▶ [Work to be completed]: Find the lines below that contain the word "computer" and count them. Only the number should be given.

▶ [Material provided]:
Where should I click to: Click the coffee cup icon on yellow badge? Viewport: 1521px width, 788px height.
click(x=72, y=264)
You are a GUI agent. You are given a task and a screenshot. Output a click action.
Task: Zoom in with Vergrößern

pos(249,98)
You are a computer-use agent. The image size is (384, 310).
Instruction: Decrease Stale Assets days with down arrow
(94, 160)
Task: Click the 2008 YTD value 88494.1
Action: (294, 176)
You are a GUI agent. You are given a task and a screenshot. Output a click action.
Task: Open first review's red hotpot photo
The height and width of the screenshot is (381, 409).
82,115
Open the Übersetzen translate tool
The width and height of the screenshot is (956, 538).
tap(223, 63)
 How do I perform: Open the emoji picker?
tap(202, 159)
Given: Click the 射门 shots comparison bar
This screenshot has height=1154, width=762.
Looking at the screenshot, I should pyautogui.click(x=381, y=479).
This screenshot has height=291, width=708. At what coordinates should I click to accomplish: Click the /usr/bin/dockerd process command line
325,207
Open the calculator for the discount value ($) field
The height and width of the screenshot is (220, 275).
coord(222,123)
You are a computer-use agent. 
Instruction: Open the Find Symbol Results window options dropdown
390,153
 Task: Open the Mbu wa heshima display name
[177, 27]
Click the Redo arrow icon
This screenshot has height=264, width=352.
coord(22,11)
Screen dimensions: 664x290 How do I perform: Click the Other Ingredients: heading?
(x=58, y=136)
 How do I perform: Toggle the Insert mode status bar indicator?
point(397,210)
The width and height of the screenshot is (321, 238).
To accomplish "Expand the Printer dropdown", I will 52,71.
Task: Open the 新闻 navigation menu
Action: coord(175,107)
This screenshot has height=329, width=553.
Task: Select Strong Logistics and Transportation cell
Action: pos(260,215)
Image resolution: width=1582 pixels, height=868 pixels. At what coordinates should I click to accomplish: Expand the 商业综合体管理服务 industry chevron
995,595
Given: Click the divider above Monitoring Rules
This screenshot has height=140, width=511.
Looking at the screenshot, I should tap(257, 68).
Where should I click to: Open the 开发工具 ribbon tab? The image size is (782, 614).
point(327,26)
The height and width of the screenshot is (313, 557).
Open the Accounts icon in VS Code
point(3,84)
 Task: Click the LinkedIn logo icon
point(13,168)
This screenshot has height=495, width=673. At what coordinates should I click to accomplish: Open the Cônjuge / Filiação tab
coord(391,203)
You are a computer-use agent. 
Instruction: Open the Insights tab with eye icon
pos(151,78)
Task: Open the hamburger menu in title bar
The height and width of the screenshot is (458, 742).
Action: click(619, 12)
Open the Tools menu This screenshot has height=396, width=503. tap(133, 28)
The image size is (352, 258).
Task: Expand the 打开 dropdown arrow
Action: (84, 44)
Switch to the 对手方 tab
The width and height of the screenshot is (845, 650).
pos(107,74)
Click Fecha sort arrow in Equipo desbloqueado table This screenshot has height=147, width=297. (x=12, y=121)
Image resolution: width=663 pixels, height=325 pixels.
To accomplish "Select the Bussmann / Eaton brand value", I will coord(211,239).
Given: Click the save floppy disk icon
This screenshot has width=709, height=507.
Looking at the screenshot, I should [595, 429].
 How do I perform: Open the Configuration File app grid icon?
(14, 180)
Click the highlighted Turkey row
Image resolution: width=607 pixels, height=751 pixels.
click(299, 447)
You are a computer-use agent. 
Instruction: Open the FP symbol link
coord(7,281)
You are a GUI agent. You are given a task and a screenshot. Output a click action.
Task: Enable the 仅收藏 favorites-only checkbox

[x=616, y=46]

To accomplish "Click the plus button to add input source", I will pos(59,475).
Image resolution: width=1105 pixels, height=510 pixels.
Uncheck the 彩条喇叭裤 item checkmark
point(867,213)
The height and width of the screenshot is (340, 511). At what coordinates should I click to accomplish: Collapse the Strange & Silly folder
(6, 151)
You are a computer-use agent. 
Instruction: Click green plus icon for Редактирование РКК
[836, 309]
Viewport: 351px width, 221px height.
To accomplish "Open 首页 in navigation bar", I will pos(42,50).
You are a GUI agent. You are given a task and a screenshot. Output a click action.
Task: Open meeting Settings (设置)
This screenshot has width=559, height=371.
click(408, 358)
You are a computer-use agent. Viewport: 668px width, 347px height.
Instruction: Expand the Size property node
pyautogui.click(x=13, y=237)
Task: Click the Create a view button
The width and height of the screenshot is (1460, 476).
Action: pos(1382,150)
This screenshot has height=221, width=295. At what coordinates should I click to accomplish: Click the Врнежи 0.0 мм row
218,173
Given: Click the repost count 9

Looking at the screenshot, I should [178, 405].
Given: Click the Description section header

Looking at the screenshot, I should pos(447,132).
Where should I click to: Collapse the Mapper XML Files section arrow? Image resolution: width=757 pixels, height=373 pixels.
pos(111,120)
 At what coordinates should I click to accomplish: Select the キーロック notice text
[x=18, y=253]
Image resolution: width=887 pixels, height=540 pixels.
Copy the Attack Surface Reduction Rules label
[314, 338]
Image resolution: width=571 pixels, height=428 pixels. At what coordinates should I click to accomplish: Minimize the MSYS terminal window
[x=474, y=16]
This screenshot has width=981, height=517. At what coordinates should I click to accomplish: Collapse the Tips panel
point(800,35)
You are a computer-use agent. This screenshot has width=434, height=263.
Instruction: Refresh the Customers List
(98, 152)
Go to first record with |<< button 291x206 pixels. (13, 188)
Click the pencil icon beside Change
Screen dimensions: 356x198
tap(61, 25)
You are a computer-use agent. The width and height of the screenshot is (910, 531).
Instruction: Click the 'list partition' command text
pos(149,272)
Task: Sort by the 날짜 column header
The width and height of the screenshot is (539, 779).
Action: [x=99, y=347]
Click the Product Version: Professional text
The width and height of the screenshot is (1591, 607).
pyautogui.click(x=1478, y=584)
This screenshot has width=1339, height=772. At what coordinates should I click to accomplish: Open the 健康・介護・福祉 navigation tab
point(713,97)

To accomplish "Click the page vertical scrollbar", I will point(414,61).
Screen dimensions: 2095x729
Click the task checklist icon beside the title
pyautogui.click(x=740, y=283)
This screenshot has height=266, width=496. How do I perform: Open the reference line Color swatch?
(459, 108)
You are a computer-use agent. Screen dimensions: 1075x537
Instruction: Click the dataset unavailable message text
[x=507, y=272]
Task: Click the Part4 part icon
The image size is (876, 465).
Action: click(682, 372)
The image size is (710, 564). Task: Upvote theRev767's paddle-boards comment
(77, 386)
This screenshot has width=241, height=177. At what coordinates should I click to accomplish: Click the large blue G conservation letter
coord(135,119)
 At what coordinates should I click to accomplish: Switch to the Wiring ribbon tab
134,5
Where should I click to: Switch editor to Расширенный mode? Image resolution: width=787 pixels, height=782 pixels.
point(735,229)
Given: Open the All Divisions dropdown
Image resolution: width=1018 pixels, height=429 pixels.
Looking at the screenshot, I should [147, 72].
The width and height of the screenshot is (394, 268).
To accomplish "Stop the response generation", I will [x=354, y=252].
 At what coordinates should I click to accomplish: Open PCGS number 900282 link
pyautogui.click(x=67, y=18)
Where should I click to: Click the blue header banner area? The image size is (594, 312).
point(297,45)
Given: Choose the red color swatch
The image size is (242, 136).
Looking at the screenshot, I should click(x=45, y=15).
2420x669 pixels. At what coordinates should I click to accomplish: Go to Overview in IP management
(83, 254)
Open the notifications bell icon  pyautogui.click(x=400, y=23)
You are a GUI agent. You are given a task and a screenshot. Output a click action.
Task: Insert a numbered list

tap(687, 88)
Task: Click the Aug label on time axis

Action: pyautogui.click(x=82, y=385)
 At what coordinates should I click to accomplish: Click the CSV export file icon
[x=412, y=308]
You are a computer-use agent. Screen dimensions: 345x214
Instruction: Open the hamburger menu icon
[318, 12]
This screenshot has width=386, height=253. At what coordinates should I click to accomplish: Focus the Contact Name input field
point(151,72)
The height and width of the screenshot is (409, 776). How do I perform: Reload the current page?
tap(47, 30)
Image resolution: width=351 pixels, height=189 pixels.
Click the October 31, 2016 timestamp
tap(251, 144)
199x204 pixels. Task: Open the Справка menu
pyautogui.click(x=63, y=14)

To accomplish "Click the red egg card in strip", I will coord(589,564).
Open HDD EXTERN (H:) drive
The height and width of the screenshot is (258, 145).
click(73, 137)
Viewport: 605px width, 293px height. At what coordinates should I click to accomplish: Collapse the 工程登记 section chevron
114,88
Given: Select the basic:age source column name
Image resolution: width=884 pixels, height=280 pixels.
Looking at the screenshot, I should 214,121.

▶ [Exercise output]: 10